───── DATASET EXCERPTS ─────

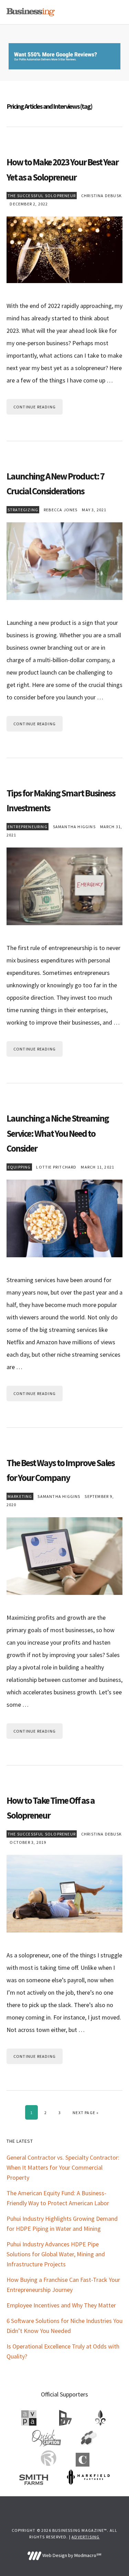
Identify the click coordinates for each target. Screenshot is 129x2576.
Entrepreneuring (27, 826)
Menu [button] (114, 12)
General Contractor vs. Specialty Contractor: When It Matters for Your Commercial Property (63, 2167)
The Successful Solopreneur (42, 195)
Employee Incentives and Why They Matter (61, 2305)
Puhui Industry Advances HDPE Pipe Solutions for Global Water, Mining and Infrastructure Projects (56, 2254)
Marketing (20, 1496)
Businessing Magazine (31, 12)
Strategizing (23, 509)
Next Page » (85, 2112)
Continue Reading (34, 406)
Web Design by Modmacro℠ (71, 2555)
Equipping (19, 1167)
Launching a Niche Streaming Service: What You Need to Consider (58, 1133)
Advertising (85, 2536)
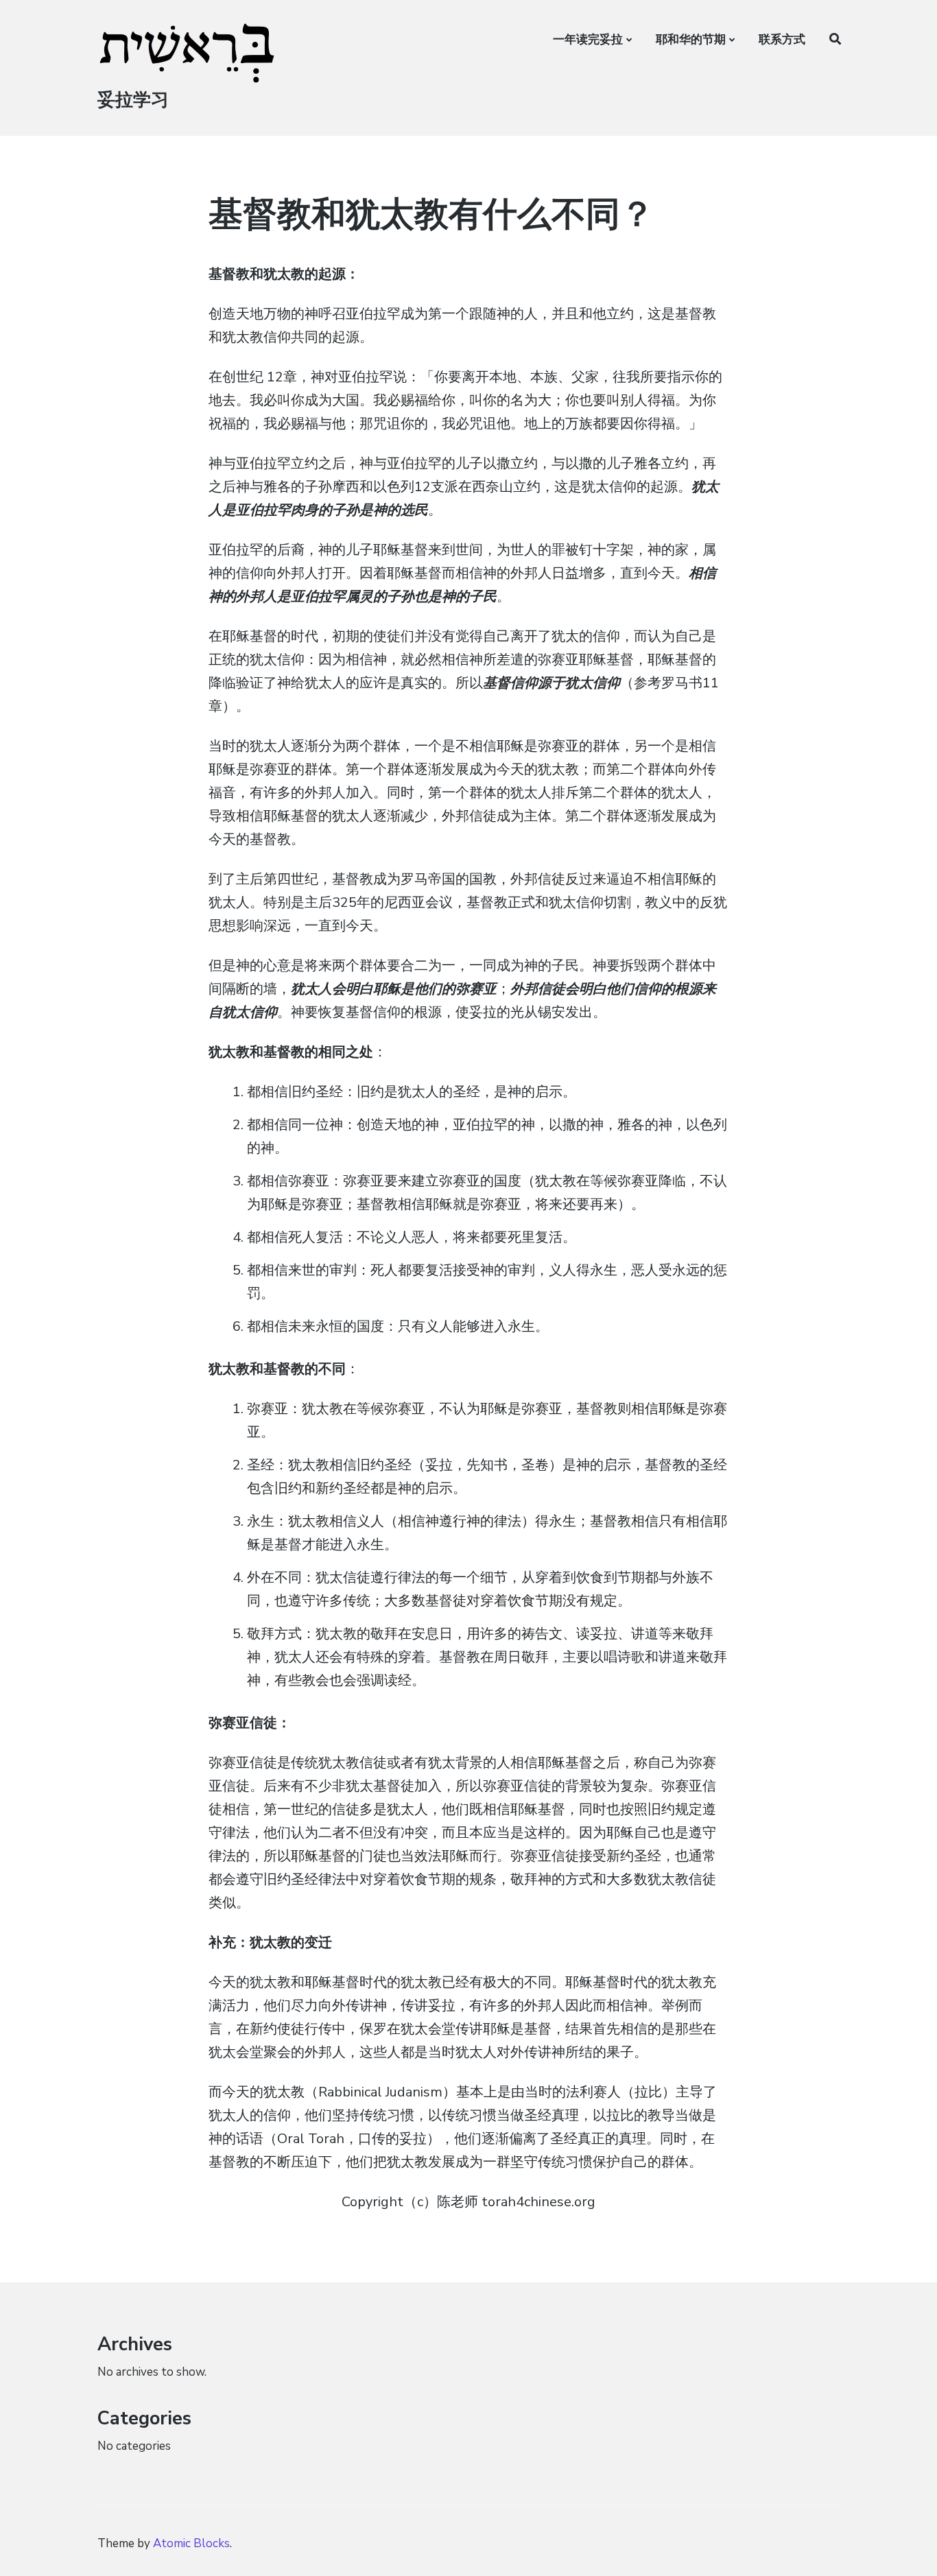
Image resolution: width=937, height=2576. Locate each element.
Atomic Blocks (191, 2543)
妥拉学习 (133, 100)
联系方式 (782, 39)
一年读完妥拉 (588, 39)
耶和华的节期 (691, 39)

─────
───── DATASET EXCERPTS ─────

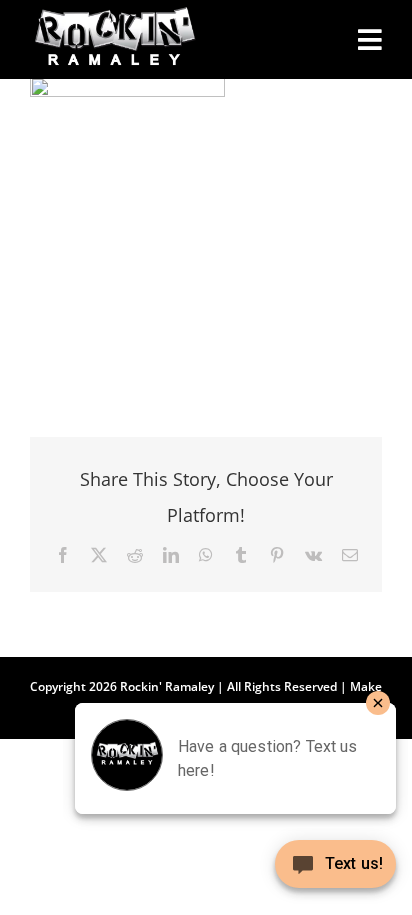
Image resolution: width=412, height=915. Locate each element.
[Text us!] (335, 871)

─────

### WORK INSTRUCTION
In the data above, the stretch from the line with "Puhui Industry Advances" through the line with "耶和华的节期 (691, 39)" is to be returned exactly, minus any pictures.

### WRITTEN ANSWER
Puhui Industry Advances HDPE Pipe Solutions for Global Water, Mining and Infrastructure Projects (56, 2254)
Marketing (20, 1496)
Businessing Magazine (31, 12)
Strategizing (23, 509)
Next Page » (85, 2112)
Continue Reading (34, 406)
Web Design by Modmacro℠ (71, 2555)
Equipping (19, 1167)
Launching a Niche Streaming Service: What You Need to Consider (58, 1133)
Advertising (85, 2536)
Image resolution: width=937, height=2576. Locate each element.
Atomic Blocks (191, 2543)
妥拉学习 (133, 100)
联系方式 (782, 39)
一年读完妥拉 (588, 39)
耶和华的节期 (691, 39)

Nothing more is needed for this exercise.